Revolving Credit Facility. We maintain a revolving credit facility to fund ongoing working capital requirements, including the provision of liquidity support for our commercial paper program, provide for issuance of letters of credit and also for general corporate purposes. Our revolving credit facility has a program limit of $1.85 billion and is comprised of a syndicate of banks. We had no outstanding borrowings under this facility as of September 30, 2023 and December 31, 2022.
Commercial Paper Program. Our commercial paper program has a program limit of up to $1.5 billion. We had $935.0 million and $415.0 million of commercial paper outstanding with weighted-average interest rates of 5.58% and 4.60% as of September 30, 2023 and December 31, 2022, respectively.
Accounts Receivable Transfer Programs. Columbia of Ohio, NIPSCO and Columbia of Pennsylvania each maintain a receivables agreement whereby they transfer their customer accounts receivables to third-party financial institutions through wholly owned and consolidated special purpose entities. The three agreements expire between May 2024 and October 2024 and may be further extended if mutually agreed to by the parties thereto.
All receivables transferred to third parties are valued at face value, which approximates fair value due to their short-term nature. The amount of the undivided percentage ownership interest in the accounts receivables transferred is determined in part by required loss reserves under the agreements.

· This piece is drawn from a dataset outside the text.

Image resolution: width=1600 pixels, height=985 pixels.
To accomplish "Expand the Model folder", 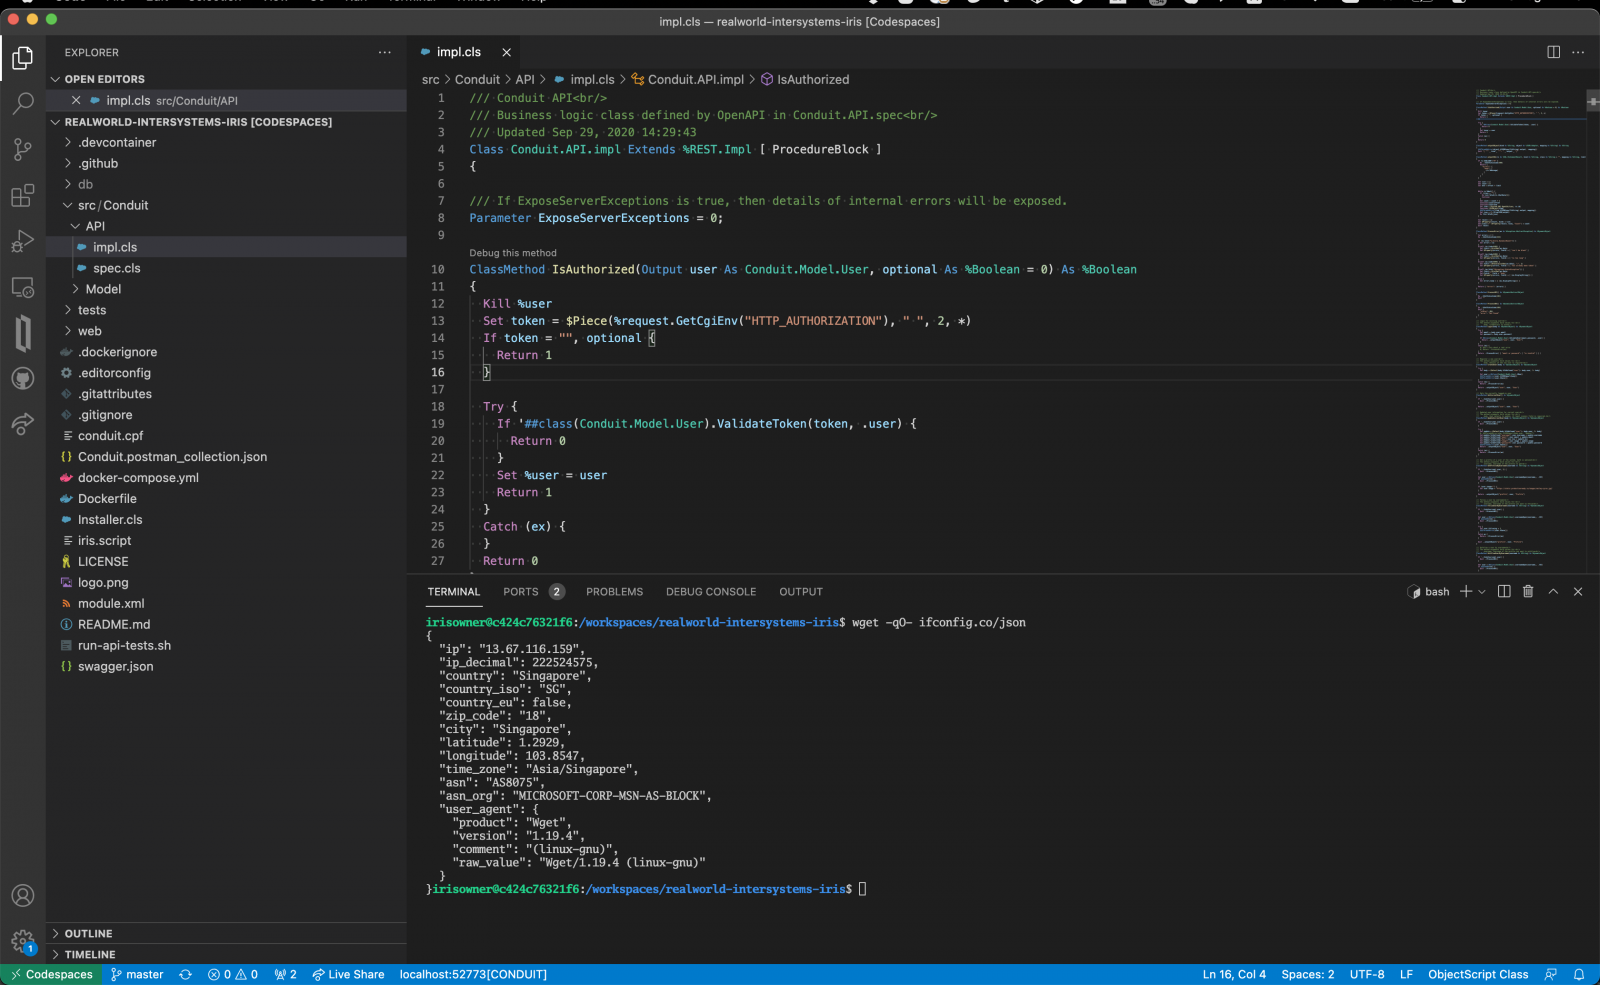I will (103, 289).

Transfers of accounts receivable are accounted for as secured borrowings resulting in the recognition of short-term borrowings on the Condensed Consolidated Balance Sheets (unaudited). As of September 30, 2023, the maximum amount of debt that could be borrowed related to our accounts receivable programs was $295.6 million.
We had $285.0 million and $347.2 million of short-term borrowings related to the securitization transactions as of September 30, 2023 and December 31, 2022, respectively.

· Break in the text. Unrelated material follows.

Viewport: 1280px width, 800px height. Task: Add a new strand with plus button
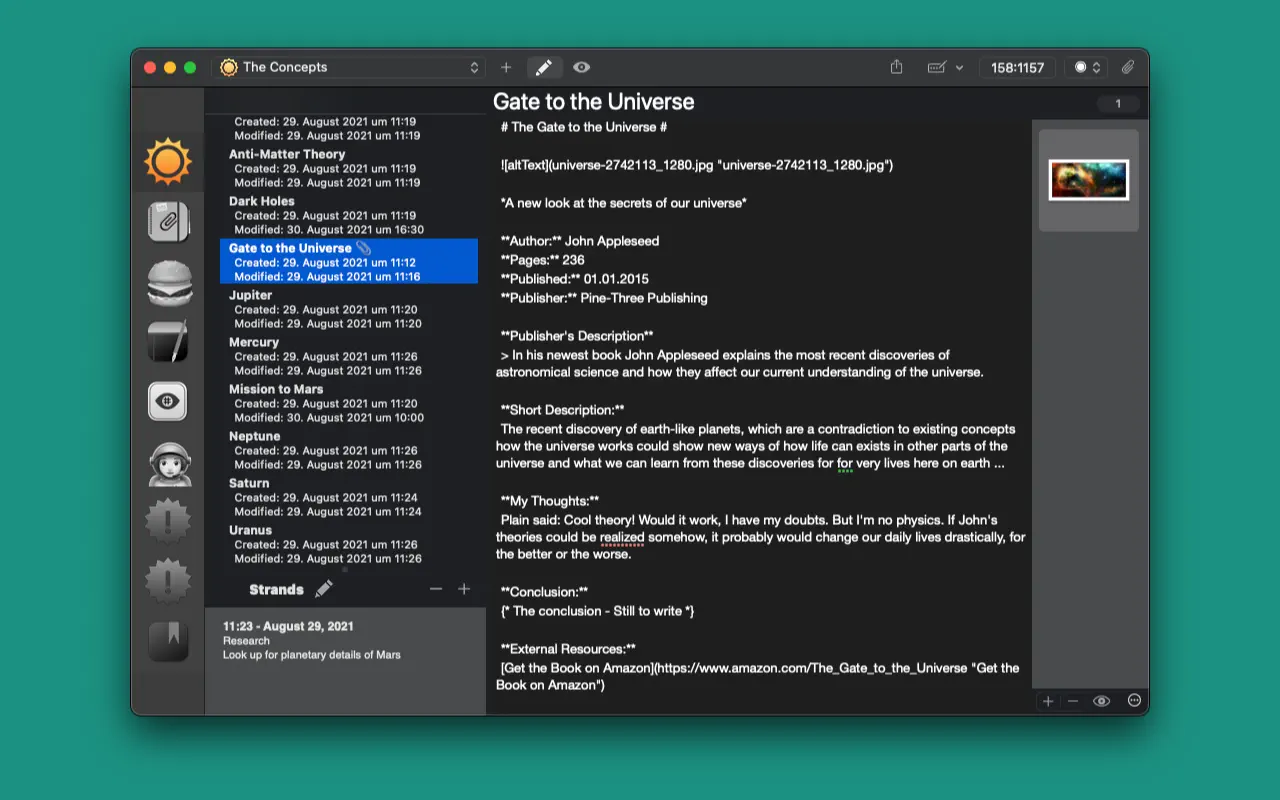coord(464,589)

For the nine months ended September 30, 2023, $62.2 million was recorded as cash flows used for financing activities related to the change in short-term borrowings due to securitization transactions. For the nine months ended September 30, 2022, $318.2 million was recorded as cash flows from financing activities related to the change in short-term borrowings due to securitization transactions. Fees associated with the securitization transactions were $0.5 million and $0.7 million for the three months ended September 30, 2023 and 2022, respectively and $2.1 million and $1.7 million for the nine months ended September 30, 2023 and 2022, respectively. Columbia of Ohio, NIPSCO and Columbia of Pennsylvania remain responsible for collecting on the receivables securitized, and the receivables cannot be transferred to another party.

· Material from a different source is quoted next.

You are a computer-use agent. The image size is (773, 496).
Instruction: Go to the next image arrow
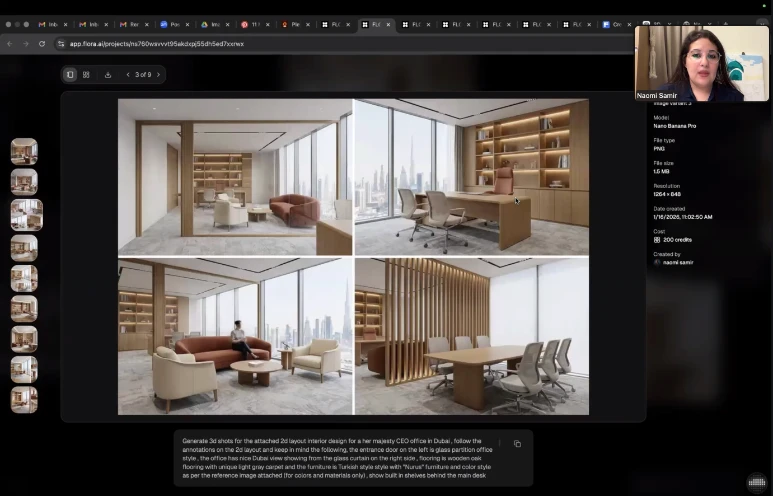158,74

Term Credit Agreement. On December 20, 2022, we entered into a $1.0 billion term credit agreement with a syndicate of banks. On October 5, 2023, we entered into an amendment with the syndicate of banks to, among other things, extend the maturity date of the agreement from December 19, 2023 to March 15, 2024. With the amendment, we triggered extinguishment accounting and will record an immaterial loss on extinguishment of debt in the fourth quarter of 2023. Interest charged on the borrowings depends on the variable rate structure elected at the time of each borrowing. The available variable rate structures from which we can choose are defined in the agreement. Under the agreement, we borrowed $1.0 billion on December 20, 2022 with an interest rate of SOFR plus 105 basis points. We had $1.0 billion outstanding under this agreement with interest rates of 6.37% and 5.37% as of September 30, 2023 and December 31, 2022, respectively.
Items listed above, excluding the term credit agreement, are presented net in the Condensed Statements of Consolidated Cash Flows (unaudited) as their maturities are less than 90 days.